Sunday, March 22, 2009

Study Points: Uttanasana

With about 10 days to go on this pose, here are some thoughts for you:

Put a block between your legs to engage your inner thighs. How does that feel?

Do the pose with your back to the wall. How close can you be to the wall and not touch it?

Do the pose standing on two blocks. What changes?

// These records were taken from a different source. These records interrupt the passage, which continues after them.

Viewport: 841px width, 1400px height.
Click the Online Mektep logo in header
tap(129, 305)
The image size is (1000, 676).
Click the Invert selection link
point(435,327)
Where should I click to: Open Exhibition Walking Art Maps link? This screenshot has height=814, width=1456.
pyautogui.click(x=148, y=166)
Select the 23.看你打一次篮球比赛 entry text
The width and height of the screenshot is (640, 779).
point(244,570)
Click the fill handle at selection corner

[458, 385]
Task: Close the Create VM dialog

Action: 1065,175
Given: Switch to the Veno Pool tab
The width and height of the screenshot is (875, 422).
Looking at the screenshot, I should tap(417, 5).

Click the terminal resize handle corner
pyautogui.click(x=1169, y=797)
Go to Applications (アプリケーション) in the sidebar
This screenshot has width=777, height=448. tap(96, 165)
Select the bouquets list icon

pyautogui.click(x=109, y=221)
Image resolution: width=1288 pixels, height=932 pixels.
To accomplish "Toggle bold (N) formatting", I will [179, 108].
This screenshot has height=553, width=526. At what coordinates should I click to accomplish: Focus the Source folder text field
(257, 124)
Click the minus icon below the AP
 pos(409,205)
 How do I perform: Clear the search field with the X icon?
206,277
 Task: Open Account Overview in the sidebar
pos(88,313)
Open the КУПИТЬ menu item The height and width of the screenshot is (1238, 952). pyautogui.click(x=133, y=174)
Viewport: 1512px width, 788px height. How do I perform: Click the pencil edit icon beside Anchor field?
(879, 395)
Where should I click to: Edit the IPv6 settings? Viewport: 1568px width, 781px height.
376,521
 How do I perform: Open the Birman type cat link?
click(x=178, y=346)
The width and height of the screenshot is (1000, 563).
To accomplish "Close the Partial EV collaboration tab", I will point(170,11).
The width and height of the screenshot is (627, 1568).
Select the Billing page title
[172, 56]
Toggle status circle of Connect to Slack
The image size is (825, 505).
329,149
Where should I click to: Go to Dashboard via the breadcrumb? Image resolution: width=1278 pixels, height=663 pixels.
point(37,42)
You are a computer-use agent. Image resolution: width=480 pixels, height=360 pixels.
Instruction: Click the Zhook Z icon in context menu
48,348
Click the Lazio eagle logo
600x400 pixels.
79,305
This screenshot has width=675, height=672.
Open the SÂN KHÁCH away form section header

How does Uttanasana compare to Prasarita Padottanasana for you? Physically AND energetically?

2 comments:

Marya said...

I've often shared with my fellow teachers and my students, but I'm one of the rare few one don't internally rotate, in pretty much anything. All my life my legs seem to just fall in at each other and if I'm not careful I stand with my feet turned in at 45 degree angles. The block in between my legs in the pose is helpful, but usually opposite to others. I have to really lift my arches and engage my inner legs to keep myself from crushing that block in between.
Uttanasana has helped me learn where MY legs need to go to be strong and grounded.

Beth said...

Hmmm. Prasarita Padottanasana compared to Uttanasana? To me they have only seemed alike because my head is down. So I did some exploring to see if I could find some more similarities. If I activate my legs in both poses, I can feel a nice, controlled stretch in my hamstring muscles and in my lower back. The energy in PP is more dispersed and not as strong as it is in Uttanasana.